Michaelis–Menten Kinetics of Renal Tubular Secretion of D-(−)-p-Methyl Mandelic Acid and D-(−)-p-Ethyl Mandelic Acid in Rats

Abstract

Studies were carried out to determine the Michaelis–Menten kinetic parameters (Vm and Vm) of renal tubular secretion of para-alkylated mandelic acids, namely, D-(−)-p-methyl mandelic acid and D-(−)-p-ethyl mandelic acid, in rats. It is shown that the maximum initial secretion rates (Vm) of these compounds are similar, and they share a common "carrier" mechanism for their renal tubular secretion.
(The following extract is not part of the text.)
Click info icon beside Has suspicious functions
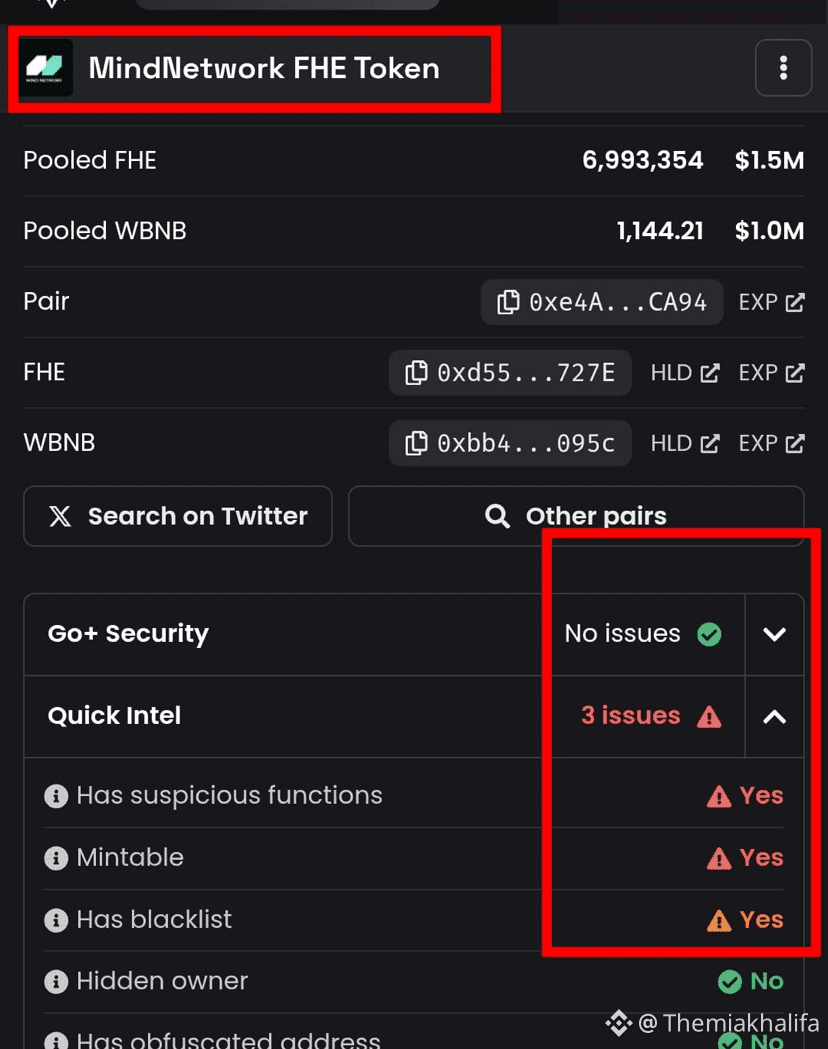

Since the value of the intravenous dose (μmole/kg.) required to produce half the maximum secretion rate (Vm) for D-(−)-p-ethyl mandelic acid is found to be about one-half that for D-(−)-p-methyl mandelic acid, it is concluded that the affinity of the former for the "carrier" is approximately twice that of the latter. Evidence was obtained to indicate that the para-alkylated mandelic acids used in this study are secreted by the same mechanism responsible for the secretion of D-(−)-mandelic acid and its homologs such as tropic acid. Although the volume of distribution available in rats for these para-alkylated mandelic acids is demonstrated to be similar, it is shown to be strikingly smaller than that for D-(−)-mandelic acid and its homologs obtained by introducing methylene group(s) in the side chain of the mandelic acid molecule. The biological significance of the data obtained for the "model compounds" is discussed.